*** Material shown ***

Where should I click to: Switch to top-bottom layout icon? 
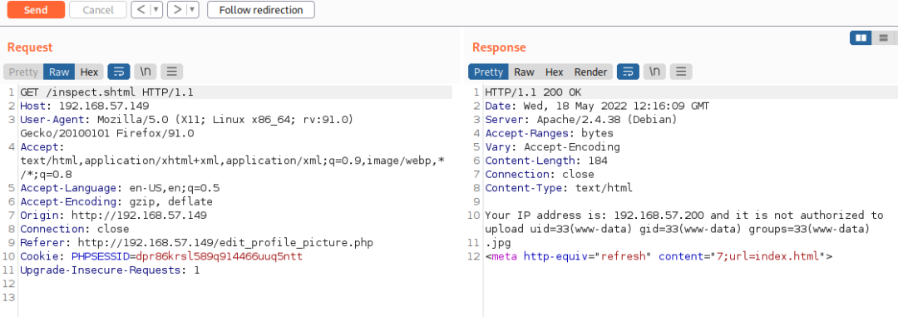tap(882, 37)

*** End of Material shown ***
*** Material shown ***

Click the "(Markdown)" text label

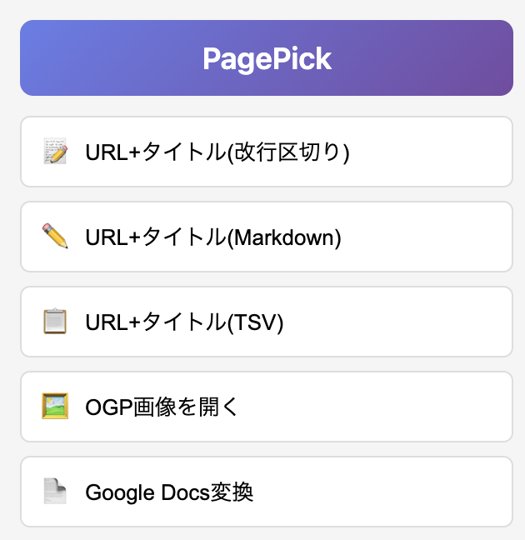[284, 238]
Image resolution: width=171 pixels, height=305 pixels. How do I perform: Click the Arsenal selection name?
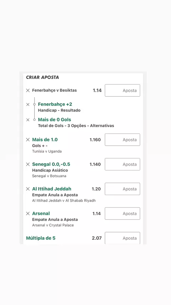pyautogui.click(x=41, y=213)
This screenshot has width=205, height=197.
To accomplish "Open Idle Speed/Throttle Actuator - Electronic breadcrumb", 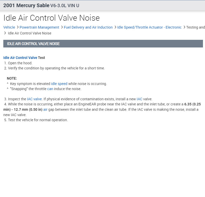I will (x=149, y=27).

*** End of Material shown ***

> [Work to be completed]:
Text only, no pictures: please print exactly the lines above from the line with "Image resolution: width=171" up to and including the line with "This screenshot has width=205, height=197.", and nothing else.

> [Exercise response]:
Image resolution: width=171 pixels, height=305 pixels. How do I perform: Click the Arsenal selection name?
pyautogui.click(x=41, y=213)
This screenshot has width=205, height=197.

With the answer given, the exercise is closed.